Re: Sorting Improvements for 8.4 - Mailing list pgsql-hackers

From Jeff Davis
Subject Re: Sorting Improvements for 8.4
Date
Msg-id 1196722458.22428.492.camel@dogma.ljc.laika.com
Whole thread Raw
In response to Re: Sorting Improvements for 8.4  (Gregory Stark <stark@enterprisedb.com>)
List pgsql-hackers
On Mon, 2007-12-03 at 20:40 +0000, Gregory Stark wrote:
> I'm not sure where the idea of keeping the current bounds of the input tapes
> comes into it. We only preread when we run out of tuples anyways and then we
> don't really have a choice about which tape we want to preread from. And it's
> a good thing too since maintaining such a list of bounds and finding the
> lowest or highest would mean maintaining a second heap which would basically
> double the cpu cost of sorting.
> 

You're only keeping track of the maximum value for each run, which
should be cheap to track. The only time it changes is when you're
reading more data from that run, in which case it increases.

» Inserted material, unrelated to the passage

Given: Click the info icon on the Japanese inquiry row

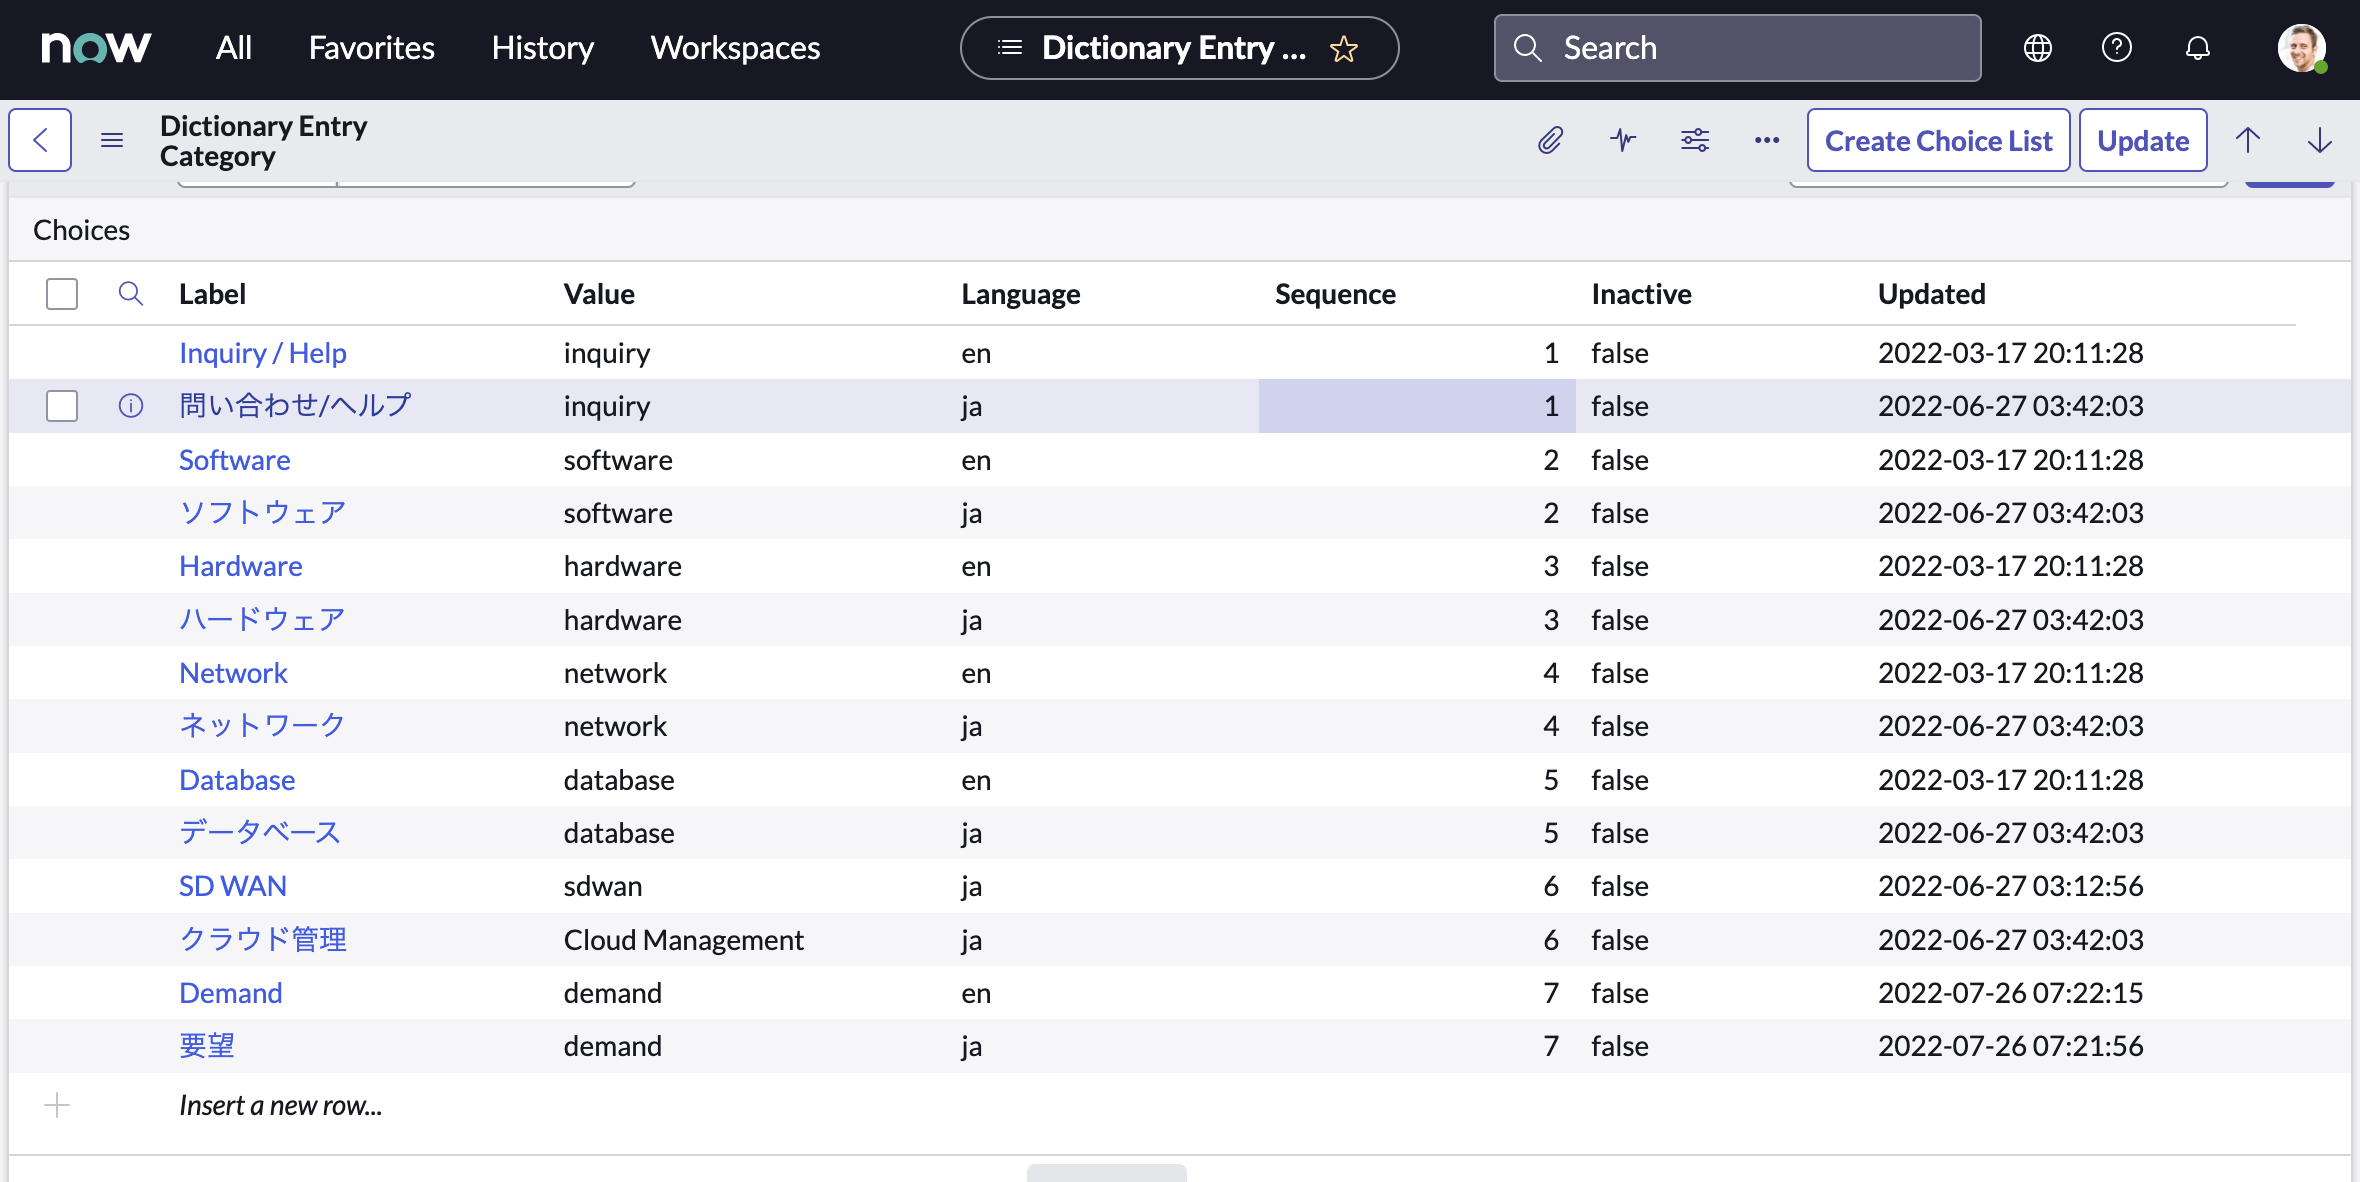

The tradeoff that's happening right now is: we want to merge many runs
at once because it reduces the number of merge phases, but the problem
is that it increases the seeking because we read one block from one run,
then one block from another run, etc., especially if the input is
random.

If we reduce the number of runs, then we can preread more efficiently.
See:

tuplesort.c:

* as sorted runs, we can eliminate any repeated I/O at all.  In the
current
* code we determine the number of tapes M on the basis of workMem: we
want
* workMem/M to be large enough that we read a fair amount of data each
time
* we preread from a tape, so as to maintain the locality of access
described
* above.  Nonetheless, with large workMem we can have many tapes.

So, for workMem/M to be "large enough", M has to be small enough. But a
small M means we have to do more merge phases, which is expensive.

Forecasting improves this trade. Forecasting no longer _blindly_
prereads from each tape, it uses information that it already has (the
max value of the last block read from each run) to determine the runs
from which we need tuples the soonest.

Then, it prereads the _correct_ data.